* [What the task asks]: Leave out the pictures and retype exactly the lines from the line with "You are a GUI" through the end of the listing below.

* [Data supplied]:
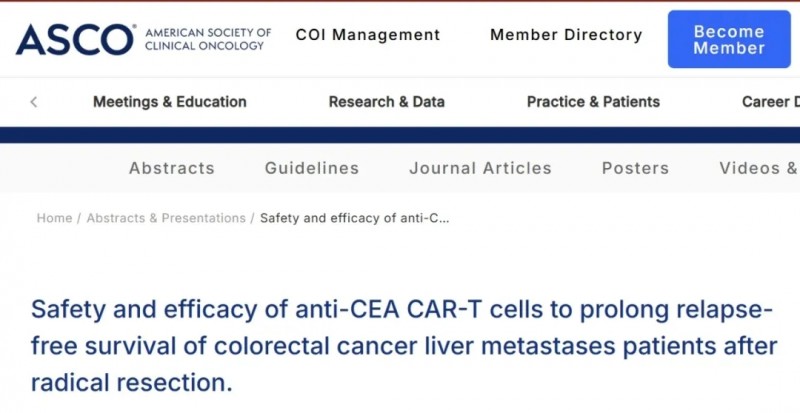Switch to the Guidelines tab
800x413 pixels.
312,168
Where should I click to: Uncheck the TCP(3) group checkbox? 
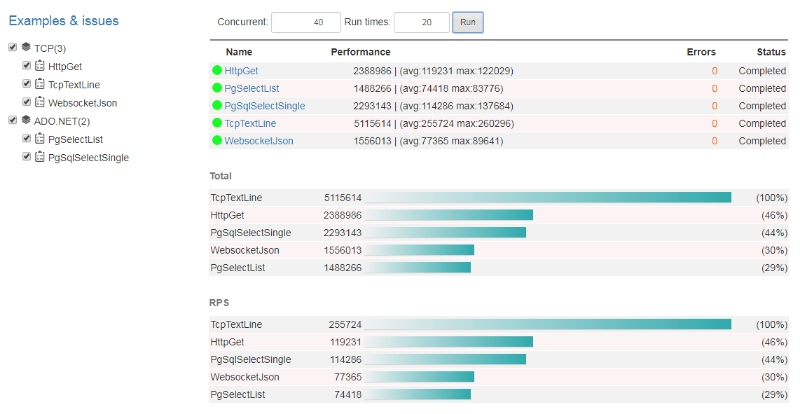coord(12,48)
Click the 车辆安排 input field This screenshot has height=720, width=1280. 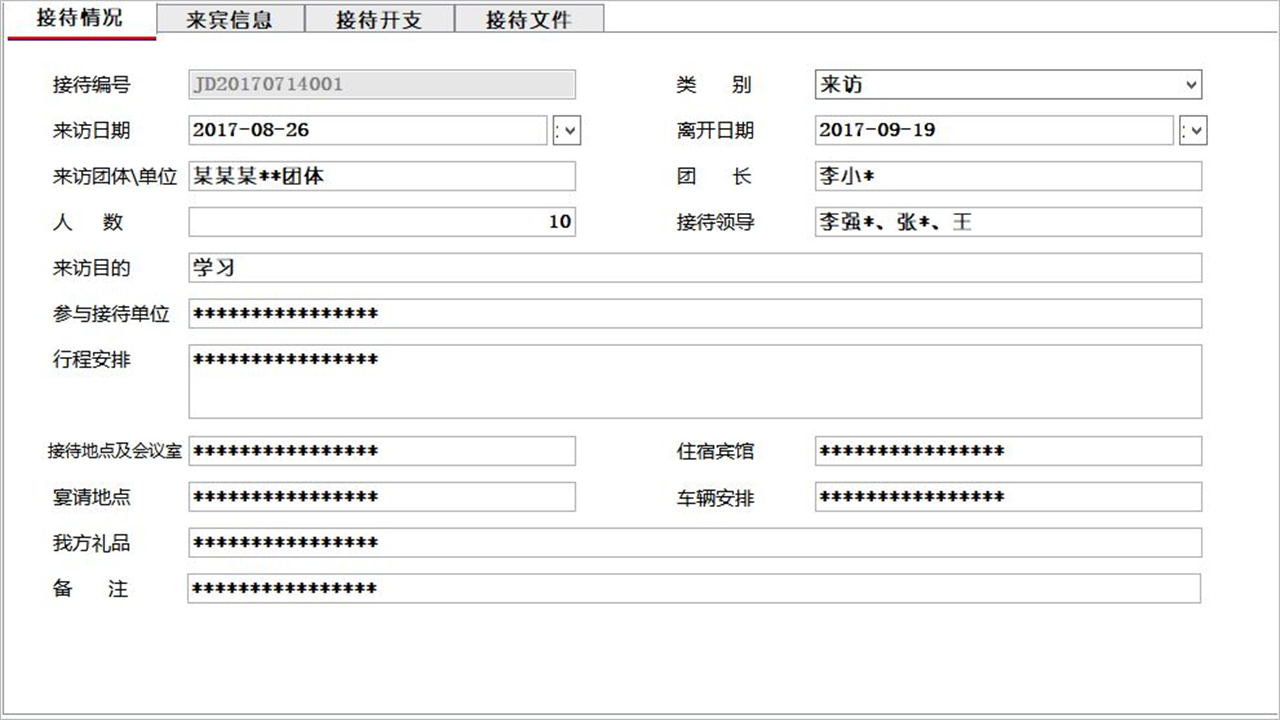pos(1008,497)
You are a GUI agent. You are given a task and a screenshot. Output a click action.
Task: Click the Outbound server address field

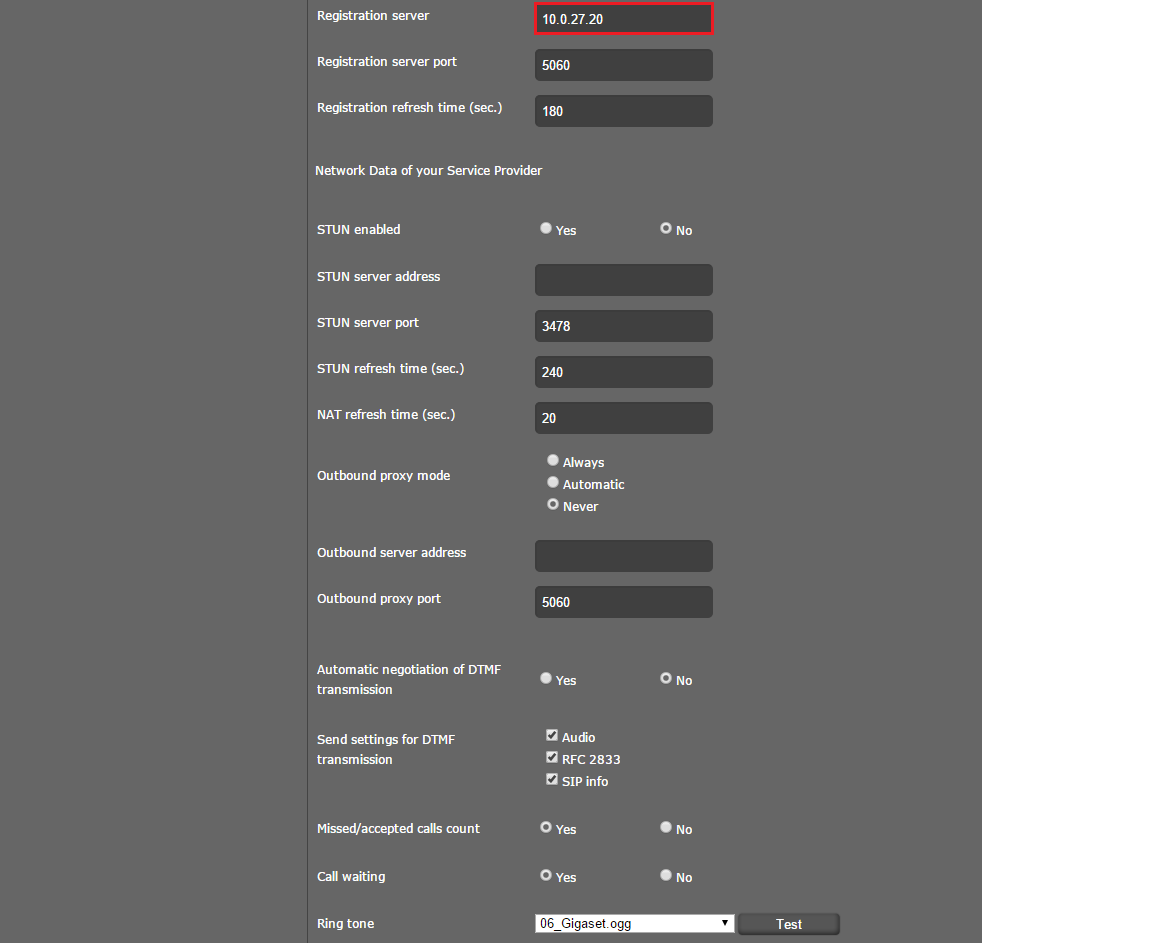(x=623, y=556)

* [Written answer]:
You are a GUI agent. You are given a task and a screenshot. Output a click action.
Task: Click the Outbound server address field

(x=623, y=556)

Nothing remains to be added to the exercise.